Question 9 - Githubissues

drrben commented 3 years ago

[x] Look at the scatterplot of the data (GGally:ggpairs).
[x] Look for correlations betwwen predictors.
[x] Select some additional variables to add to the simple linear model of Part II in order to better predict number of rings. Justify your choices (keep in mind that we want a practical method to predict number of rings).
[x] Perform a multiple linear regression.
[x] Check the validity of the model. If validity conditions are not met, transform some variables, add/delete some variables and recheck until you find an acceptable model.

dorukyasa commented 3 years ago

For correlations, if you want we can also add the corrplot, it gives a little bit easier comparison: library(corrplot) withoutSex = new_abalone_train %>% select(!c(Sex)) corrplot(cor(withoutSex), method = "ellipse")

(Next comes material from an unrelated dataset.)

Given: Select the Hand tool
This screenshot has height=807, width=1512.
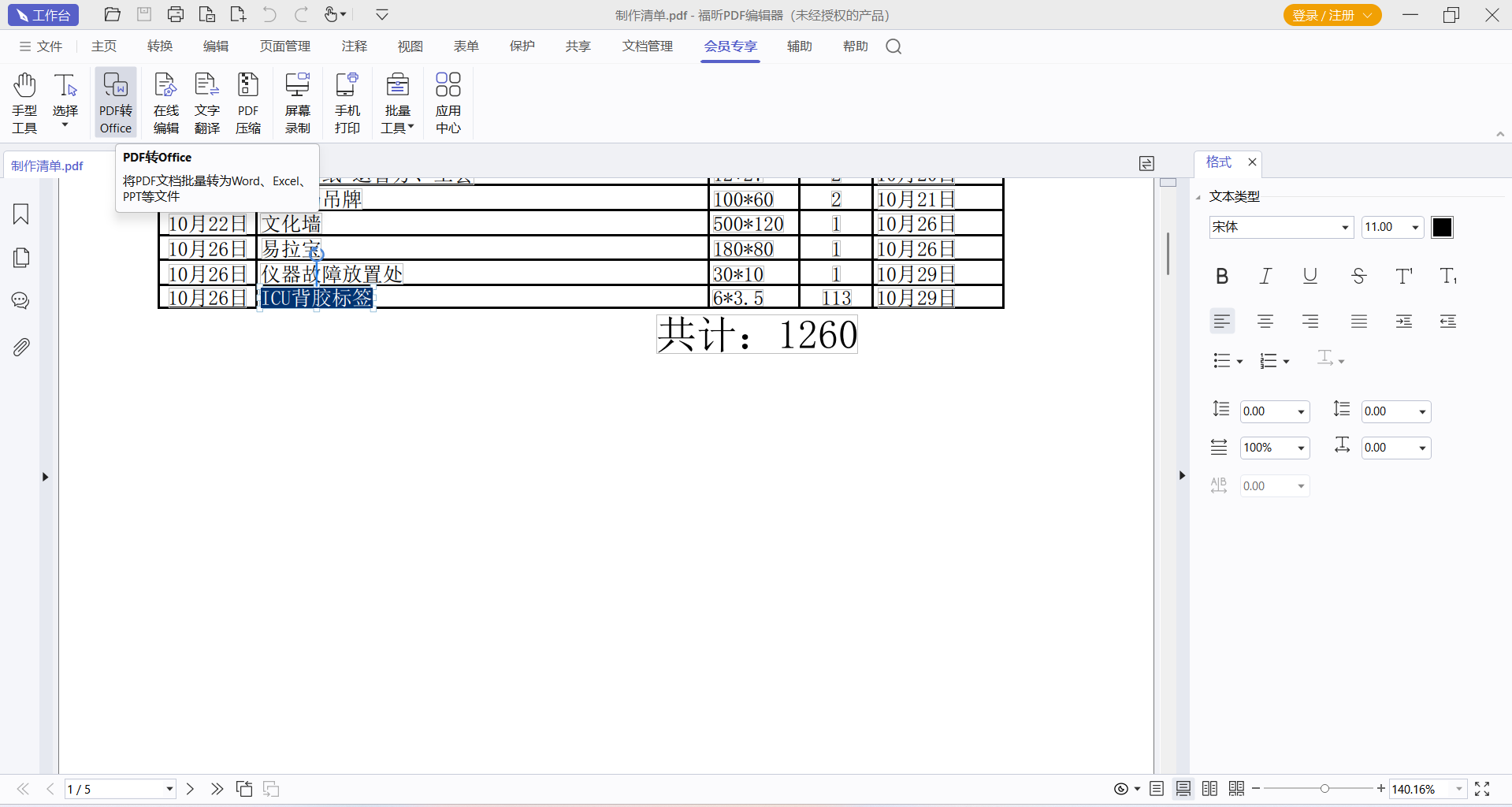Looking at the screenshot, I should [24, 102].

dorukyasa commented 3 years ago

Regarding the two models we wrote, second one(with multiple weights) seems better with R2 0.57. If we add polynomial components, I tried up to degree 4, we reach R2 0.62 both for degree 3 and 4. Height is significant only on degree 1 and length on degree 2 and 3. For weights all degrees up to degree 3 are significant. So a model like y= height + length^2+length^3+weights+weights^2+weights^3 seem good for me. (weights I mean all three weights) And the residual curves do not move a lot between them so they are acceptable I think

drrben commented 3 years ago

For correlations, if you want we can also add the corrplot, it gives a little bit easier comparison: library(corrplot) withoutSex = new_abalone_train %>% select(!c(Sex)) corrplot(cor(withoutSex), method = "ellipse")

I added the corrplot lines

drrben commented 3 years ago

Regarding the two models we wrote, second one(with multiple weights) seems better with R2 0.57. If we add polynomial components, I tried up to degree 4, we reach R2 0.62 both for degree 3 and 4. Height is significant only on degree 1 and length on degree 2 and 3. For weights all degrees up to degree 3 are significant. So a model like y= height + length^2+length^3+weights+weights^2+weights^3 seem good for me. (weights I mean all three weights) And the residual curves do not move a lot between them so they are acceptable I think

Can you give me the adjusted R2 because if we add feature we must compare the adjusted R2

dorukyasa commented 3 years ago

Regarding the two models we wrote, second one(with multiple weights) seems better with R2 0.57. If we add polynomial components, I tried up to degree 4, we reach R2 0.62 both for degree 3 and 4. Height is significant only on degree 1 and length on degree 2 and 3. For weights all degrees up to degree 3 are significant. So a model like y= height + length^2+length^3+weights+weights^2+weights^3 seem good for me. (weights I mean all three weights) And the residual curves do not move a lot between them so they are acceptable I think

Can you give me the adjusted R2 because if we add feature we must compare the adjusted R2

Yeap actually all R2 's that I wrote are the adjusted ones

drrben commented 3 years ago

Regarding the two models we wrote, second one(with multiple weights) seems better with R2 0.57. If we add polynomial components, I tried up to degree 4, we reach R2 0.62 both for degree 3 and 4. Height is significant only on degree 1 and length on degree 2 and 3. For weights all degrees up to degree 3 are significant. So a model like y= height + length^2+length^3+weights+weights^2+weights^3 seem good for me. (weights I mean all three weights) And the residual curves do not move a lot between them so they are acceptable I think

Can you give me the adjusted R2 because if we add feature we must compare the adjusted R2

Yeap actually all R2 's that I wrote are the adjusted ones

Ok nice! If that's ok with everyone we can add this model

lorenzopepe999 commented 3 years ago

I just have one thing. Are you sure putting multiple times the same covariate but with different degrees is a good thing?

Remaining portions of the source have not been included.